KASPAR IM BUS



Bildchen




Der Kaspar fährt so gerne mit dem Bus. Steigt ein, entwertet den Fahrschein, wobei ihn das mechanische Klingeln des Automaten geradezu erheitert.
Dann schmunzelt der kleine kasparsche Mund mitunter aus vollen Bussen. Ein flüchtiger Glanz erfüllt kurz seine Augen. Dann sehen die Augen den Mund oft im Spiegel der Fensterscheibe. Es hat den Anschein, als sähe dies auch der Mund, denn immer genau in dem Augenblick, da die Augen ihn dort so schemenhaft erspähen, läßt der Mund die Winkel schnell wieder fallen.
Der Kaspar hat sehr strenge Augen. Sie beobachten ihn auf Schritt und Tritt. Sie sehen alles. Sie schauen tief in seine Seele, selbst bis auf ihren Kern können sie sehen.

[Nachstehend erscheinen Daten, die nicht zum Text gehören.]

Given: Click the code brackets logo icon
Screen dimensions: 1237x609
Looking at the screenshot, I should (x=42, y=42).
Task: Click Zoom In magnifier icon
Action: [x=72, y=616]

Der Kaspar ist ja kein Dummer. Schon oft hat er daran gedacht, sich die Augen einfach auszustechen. Dann könnten sie ihn ja nicht mehr beobachten. Dazu fehlt ihm allerdings der Mut.

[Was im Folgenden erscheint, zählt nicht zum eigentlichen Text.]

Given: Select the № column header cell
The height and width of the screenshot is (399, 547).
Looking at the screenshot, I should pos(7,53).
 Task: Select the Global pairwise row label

Der Kaspar hat Angst vor der ewigen Dunkelheit, doch weiß er andererseits genau, daß es sein Augenlicht ist, welches ihn nicht sehen läßt.
Natürlich kann er sehen, sonst fände er ja kaum aus dem Haus. Aber gerade seine beobachtenden strengen Augen sind es, die ihn sehend blind machen.
Kaspar hat einmal von sich selbst behauptet, er sei der blindeste Seher der Welt, doch bevor es ihm gelang darüber zu emotionieren, waren die Augen zur Stelle.
Der Kaspar sitzt mit Vorliebe am Fenster. Nur dort kann er die Nase fest gegen die Scheibe drücken, daß es von draußen fast aussieht, als hätte man sie ihm abgeschnitten.
Im Bus fühlt er sich erst wirklich geborgen.